Many modern English terms, such as "cottage," "rustic," "native," "naive," and "family," trace their origins to these Norman classifications of peasants.
"Words like cottage, rustic, native, naive, and family all have roots in the French words used to describe English peasants." (22:15)
The Domesday Book, compiled in 1086, records that about 10% of the rural population were enslaved. However, in 1102, the Normans officially abolished slavery in England through the Council of Westminster, deeming it a sin. Despite this prohibition, the daily lives of former slaves remained largely unchanged as the term "slave" fell out of use, and individuals were reclassified as unfree peasants.
"Shortly after the Domesday Book was compiled, slavery was officially abolished by the Normans." (25:45)
Kevin distinguishes between free landholders, known as "liberi" in Latin or "sokmen" from Old English, and unfree peasants. Free landholders had the autonomy to transfer their lands, choose their lords, and possess legal rights, whereas unfree peasants were tied to the land and subject to their lord's authority.
"The distinction between being free and unfree became a fundamental aspect of English law." (31:30)
Manor courts, established by lords, operated independently of the king's courts. These courts were instrumental in enforcing the lord's control over peasants, handling disputes, and levying fines or demanding services.
Structure of Manor Courts: Presided over by the manor's steward and composed of local peasants and free landholders acting as jurors. However, jurors were often biased in favor of the lord, limiting peasants' legal recourse.
Impact on Peasants: Peasants had limited avenues to challenge exploitation, as manor courts were designed to reinforce the lord's authority and financial extraction.
"The manor court was an effective way for the lord to generate revenue from his peasants and keep them tied to the farm." (35:50)
Kevin explores how legal terminology evolved from this period, influencing modern English vocabulary.
Suit and Lawsuit: Originating from the Old English "sake" (claim) and "soak" (jurisdiction), the term "suit" became associated with legal proceedings, leading to "lawsuit." Additionally, the formal attire of court officials led to the modern business "suit."
"Whenever court proceedings were held in Norman England... it was expected that everyone would wear formal attire. That formal attire came to be known as a suit." (43:20)
Expressions Derived from Legal Terms: Phrases like "for Pete's sake" and "keepsake" trace back to the legal and social constructs of Norman England.
"In words like namesake and keepsake and the expression for Pete's sake, we see a linguistic connection back to the term 'sake'." (46:35)
Kevin summarizes the episode by identifying two pivotal changes introduced by the Normans:
These changes had lasting linguistic effects, leading to the diversification of English regional dialects and the incorporation of a vast array of French and Latin vocabulary into the English language.

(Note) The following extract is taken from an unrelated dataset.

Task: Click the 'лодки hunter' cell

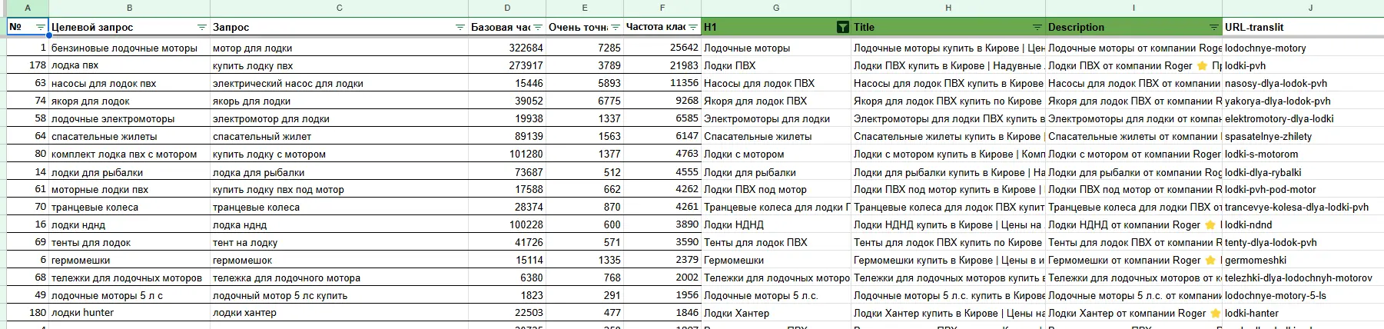Action: coord(82,314)
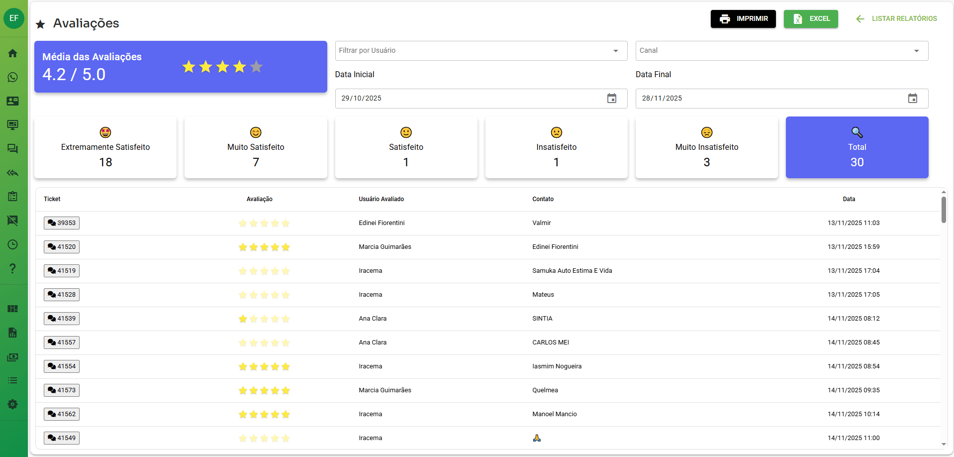The image size is (954, 457).
Task: Open ticket 41520
Action: point(62,247)
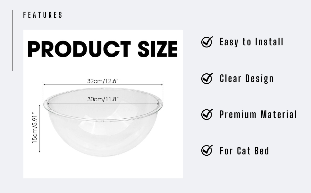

"As we move forward, England was increasingly a polyglot nation... This linguistic confusion contributed to a new form of English." (55:40)
Kevin concludes by setting the stage for upcoming episodes, which will explore the fractured English language resulting from regional dialects, Norse influences in the north, the proliferation of French among the aristocracy, and the continued dominance of Latin in official domains.
This episode provides an intricate look at how the Norman Conquest not only reshaped the social and political landscape of England but also left an indelible mark on the English language, the effects of which are still evident today.